Dennis Plants writes:

I would suspect that you are very empathetic to individuals that are either 
dismissed or persecuted based on preconceived ideas that others may have.  
In light of this, I have one last question for you Doug.  Whereas you appear 
to take such great exception to what Rev Terrill has written and you seem so 
willing to take the conclusions that Booker, the MSR and Ron Edwards came to 
at face value, did it ever occur to you to pick-up the phone and call Rev 
Terrill to learn what his true intention is?  Or does that not matter to 
you?  How would you define this type of action in one word?


Michelle responds: The same can be said about you. You appeared to have 
judged Booker Hodges on statements he made on MTN, about CP Samuels. Have you 
taken 
the time to call Mr. Hodges to see what he meant? What his true intentions 
were? All of your emails have condemned him. Was he wrong? Yes.  Could he have 
meant something else? Yes.

If one was to listen to the things you have said about CP Samuels, one would 
come to the conclusion that he, too, would take issue with condemning the 
whole family, as Tyrone Terrell would have us do. Accountability seems to 
always 
be the key word used. Since some people tend to lump African-American people 
together, then judging one sometimes means judging all. 

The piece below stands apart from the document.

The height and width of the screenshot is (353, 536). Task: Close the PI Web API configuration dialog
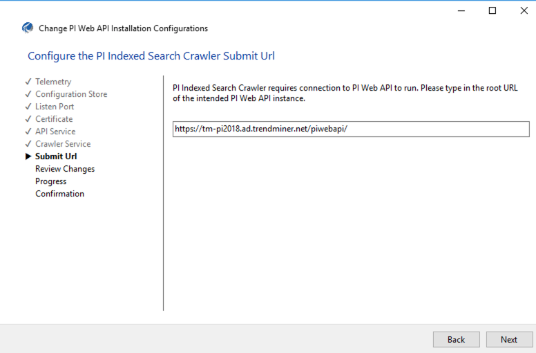click(524, 11)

Why do we only asked for accountability, publicly, in the African-American 
community? I want drunk drivers held accounbtable, but the courts seem to tap 
them on the wrist. I want child molesters held accountable, but more of them 
are 
released into the African-American community, and impoverished communities, 
then any where else in the city. I want those who sell cocaine to get the same 
prison sentences as those who sell crack, beacuse their crime, like the street 
corner crack dealer still erodes the community, but they don't get the same 
amount of jail time. I want public officials to be held accountable when they 
come to my community asking for my vote, but fail to deliver what they promised 
to get my vote.


As to the statements by Greg Reinhart, on the subject of General Mills, the 
city said that the STOP program is owned by General Mills. Thereby paying 
Wexler to put together a program, that I as an upstanding citizen, was not 
allowed 
to give input to. They did not call a meeting in my community. If they did, it 
was not an open community meeting that invited the voice of all. I'm told 
that Wexler is being paid between $250,000 and $500,000 for the STOP program. 
Please correct me if I am wrong. Wexler is from out of state, making a plan for 
a 
community without meeting the people who live in that community. I know he 
met with some, but there was never an open community meeting called, to allow 
the residents to speak. Who did he meet with? Our SAFE team took the time to 
meet with us, why couldn't he? Wexler is being paid to tell police officers how 
to do what they do daily? I have live here through 5 police chief's. All with 
the same plan, but a different name. Why does it not work? Because those 
involved in the planning aren't the ones living in the heart of the problem.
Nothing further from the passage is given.